WHAT YOU WILL DO
Please report every line of the listing below that has the word "plus" in it.

───

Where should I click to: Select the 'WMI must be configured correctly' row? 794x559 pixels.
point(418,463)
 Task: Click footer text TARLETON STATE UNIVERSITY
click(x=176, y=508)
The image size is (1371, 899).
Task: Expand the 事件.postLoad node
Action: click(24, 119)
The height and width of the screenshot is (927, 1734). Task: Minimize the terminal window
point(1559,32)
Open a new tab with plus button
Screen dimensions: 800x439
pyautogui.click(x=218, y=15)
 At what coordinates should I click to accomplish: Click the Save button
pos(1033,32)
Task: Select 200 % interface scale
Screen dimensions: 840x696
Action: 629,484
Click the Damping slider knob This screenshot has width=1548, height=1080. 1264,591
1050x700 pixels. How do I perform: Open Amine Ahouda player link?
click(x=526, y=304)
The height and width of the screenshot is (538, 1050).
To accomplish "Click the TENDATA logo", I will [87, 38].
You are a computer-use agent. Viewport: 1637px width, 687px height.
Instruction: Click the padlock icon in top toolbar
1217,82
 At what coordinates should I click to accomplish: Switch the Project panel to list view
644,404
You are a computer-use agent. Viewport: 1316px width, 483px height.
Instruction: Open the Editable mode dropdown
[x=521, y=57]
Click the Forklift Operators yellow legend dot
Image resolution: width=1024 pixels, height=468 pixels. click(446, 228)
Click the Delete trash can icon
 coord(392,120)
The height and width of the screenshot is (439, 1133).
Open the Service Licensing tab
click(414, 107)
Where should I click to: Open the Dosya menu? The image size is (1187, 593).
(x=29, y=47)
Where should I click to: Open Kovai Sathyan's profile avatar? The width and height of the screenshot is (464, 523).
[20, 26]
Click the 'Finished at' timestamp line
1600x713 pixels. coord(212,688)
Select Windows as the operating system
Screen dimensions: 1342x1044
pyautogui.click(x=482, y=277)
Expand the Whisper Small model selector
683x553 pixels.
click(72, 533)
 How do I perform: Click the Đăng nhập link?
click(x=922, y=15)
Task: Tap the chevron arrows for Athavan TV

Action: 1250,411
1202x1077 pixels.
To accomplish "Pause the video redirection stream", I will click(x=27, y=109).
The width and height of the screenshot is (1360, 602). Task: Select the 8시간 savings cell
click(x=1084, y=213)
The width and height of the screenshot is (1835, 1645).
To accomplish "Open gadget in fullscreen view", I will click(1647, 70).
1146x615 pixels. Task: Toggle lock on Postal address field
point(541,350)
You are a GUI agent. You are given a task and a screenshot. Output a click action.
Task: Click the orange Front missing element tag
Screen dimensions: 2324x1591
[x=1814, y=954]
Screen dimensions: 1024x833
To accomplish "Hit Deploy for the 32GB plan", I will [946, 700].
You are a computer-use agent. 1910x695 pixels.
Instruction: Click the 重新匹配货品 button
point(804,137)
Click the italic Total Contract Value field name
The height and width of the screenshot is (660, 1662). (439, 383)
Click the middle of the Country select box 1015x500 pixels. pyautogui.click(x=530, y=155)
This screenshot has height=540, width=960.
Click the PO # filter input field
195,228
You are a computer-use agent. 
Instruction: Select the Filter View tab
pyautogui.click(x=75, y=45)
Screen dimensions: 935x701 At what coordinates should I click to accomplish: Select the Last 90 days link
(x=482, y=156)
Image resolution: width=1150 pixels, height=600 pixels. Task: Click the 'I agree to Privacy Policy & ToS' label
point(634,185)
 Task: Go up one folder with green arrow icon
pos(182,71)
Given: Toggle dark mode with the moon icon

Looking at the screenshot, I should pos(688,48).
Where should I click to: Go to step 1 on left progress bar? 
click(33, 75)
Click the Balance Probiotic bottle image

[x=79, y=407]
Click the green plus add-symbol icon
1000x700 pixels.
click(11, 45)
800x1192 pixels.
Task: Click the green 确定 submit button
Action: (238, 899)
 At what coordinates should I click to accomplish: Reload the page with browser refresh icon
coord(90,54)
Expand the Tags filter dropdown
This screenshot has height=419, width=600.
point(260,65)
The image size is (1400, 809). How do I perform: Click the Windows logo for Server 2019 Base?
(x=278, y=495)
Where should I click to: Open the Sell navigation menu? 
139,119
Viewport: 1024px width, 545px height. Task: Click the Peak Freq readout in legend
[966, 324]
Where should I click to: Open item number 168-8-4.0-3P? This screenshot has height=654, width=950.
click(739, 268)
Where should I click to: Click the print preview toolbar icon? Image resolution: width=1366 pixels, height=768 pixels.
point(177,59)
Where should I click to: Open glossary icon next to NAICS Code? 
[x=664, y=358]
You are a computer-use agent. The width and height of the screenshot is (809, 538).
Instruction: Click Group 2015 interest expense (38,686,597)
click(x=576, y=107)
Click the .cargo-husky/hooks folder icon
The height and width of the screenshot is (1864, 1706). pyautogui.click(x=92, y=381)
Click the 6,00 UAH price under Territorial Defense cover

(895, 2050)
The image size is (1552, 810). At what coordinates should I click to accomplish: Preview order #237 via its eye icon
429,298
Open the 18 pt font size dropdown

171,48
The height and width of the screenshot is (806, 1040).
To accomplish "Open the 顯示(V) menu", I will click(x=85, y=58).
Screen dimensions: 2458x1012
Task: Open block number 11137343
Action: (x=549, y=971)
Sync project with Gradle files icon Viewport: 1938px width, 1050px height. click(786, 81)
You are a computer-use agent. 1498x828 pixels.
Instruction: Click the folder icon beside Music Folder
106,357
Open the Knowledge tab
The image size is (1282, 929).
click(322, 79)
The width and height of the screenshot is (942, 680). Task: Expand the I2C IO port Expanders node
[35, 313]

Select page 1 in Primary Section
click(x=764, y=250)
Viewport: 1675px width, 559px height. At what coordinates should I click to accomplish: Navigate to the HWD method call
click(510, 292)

───

OUTPUT FOR THIS EXERCISE
Open a new tab with plus button
Click the green plus add-symbol icon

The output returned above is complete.